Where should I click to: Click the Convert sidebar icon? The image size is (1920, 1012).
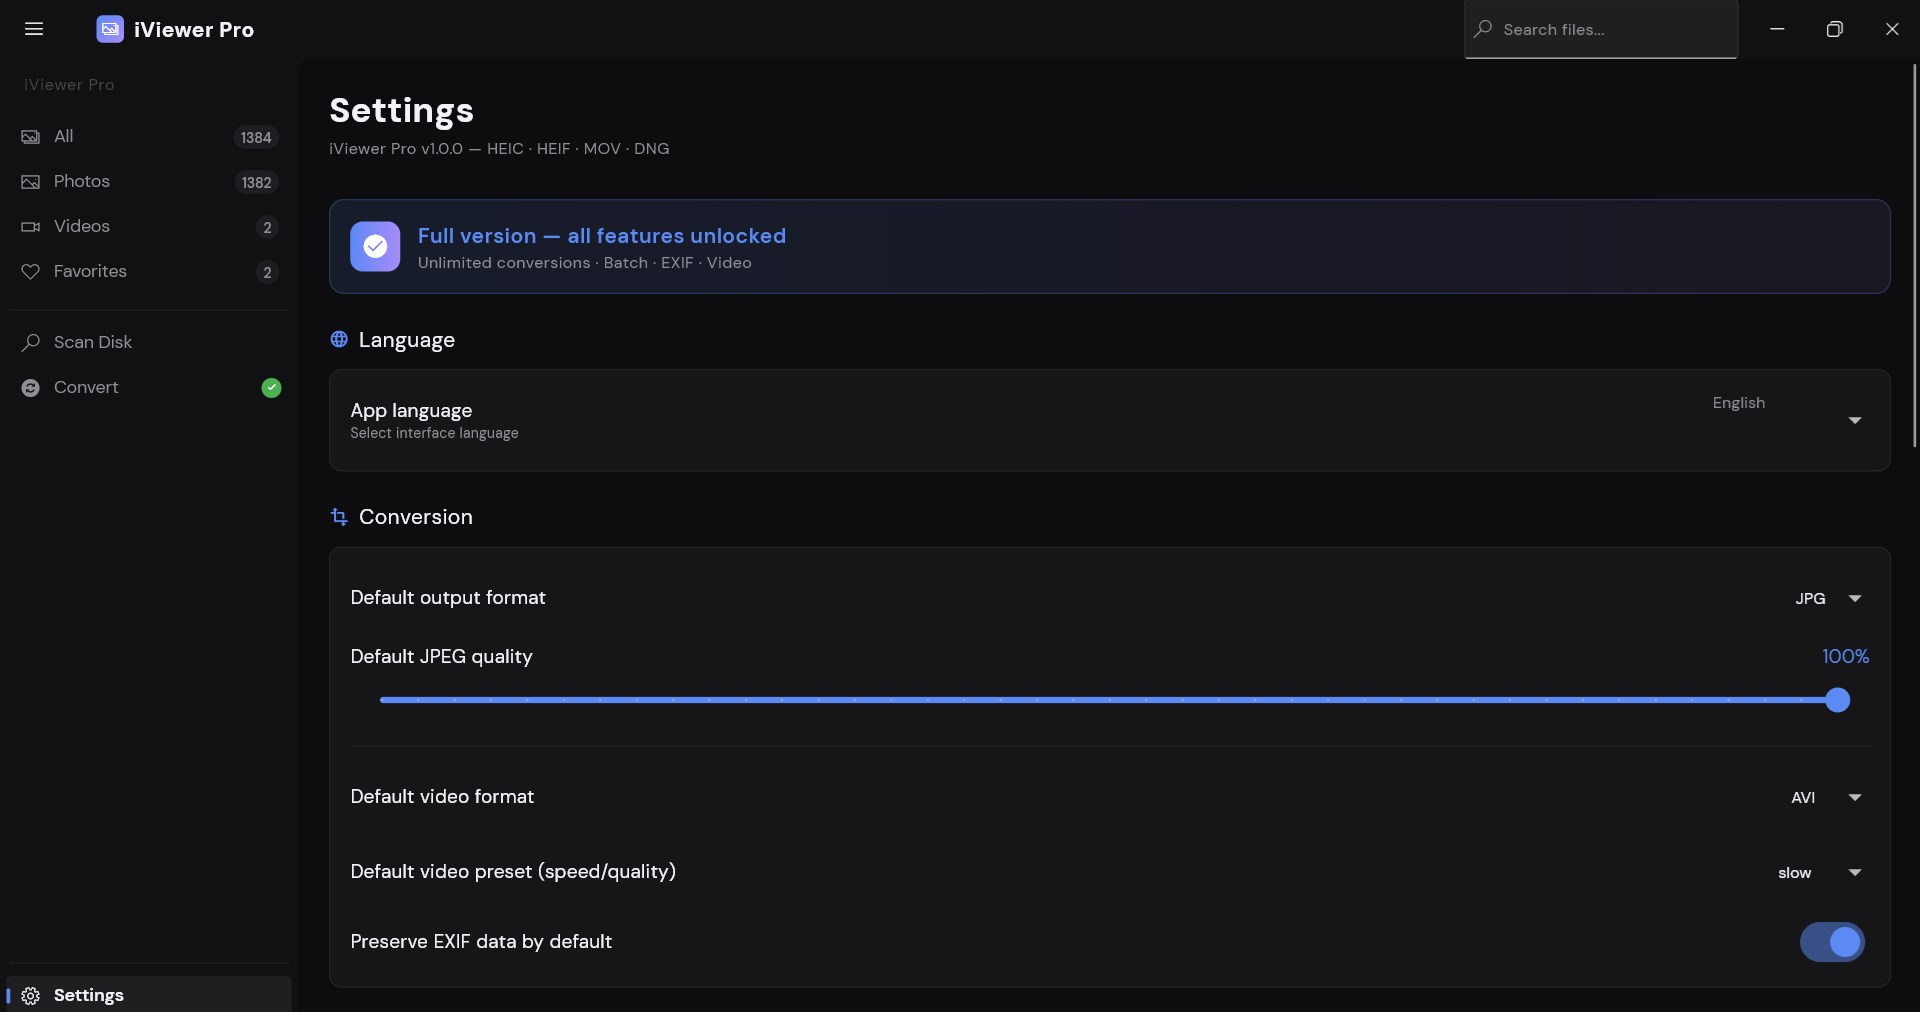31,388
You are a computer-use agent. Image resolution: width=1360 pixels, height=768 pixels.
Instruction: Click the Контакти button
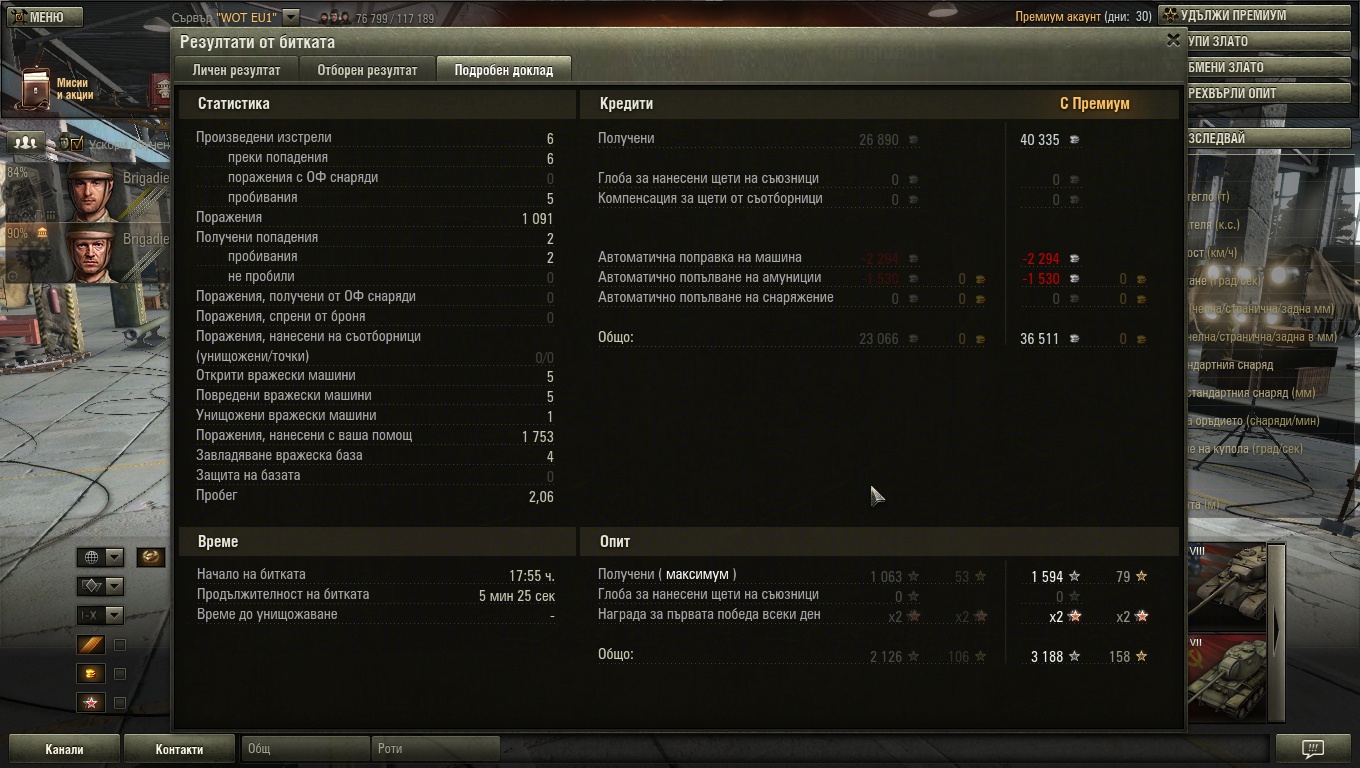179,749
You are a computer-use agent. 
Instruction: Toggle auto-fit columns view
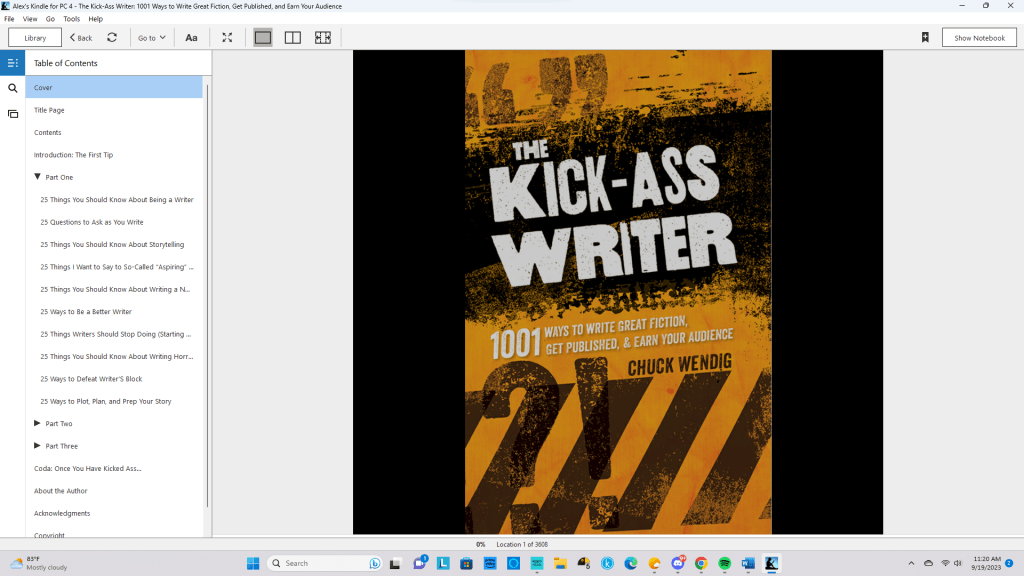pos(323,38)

===============

**The problem:** For an answer, give a copy of every line in the listing that holds the word "agent".

**Exercise answer:**
You are a computer-use agent. Image resolution: width=1360 pixels, height=768 pixels.
You are a computer-use agent. 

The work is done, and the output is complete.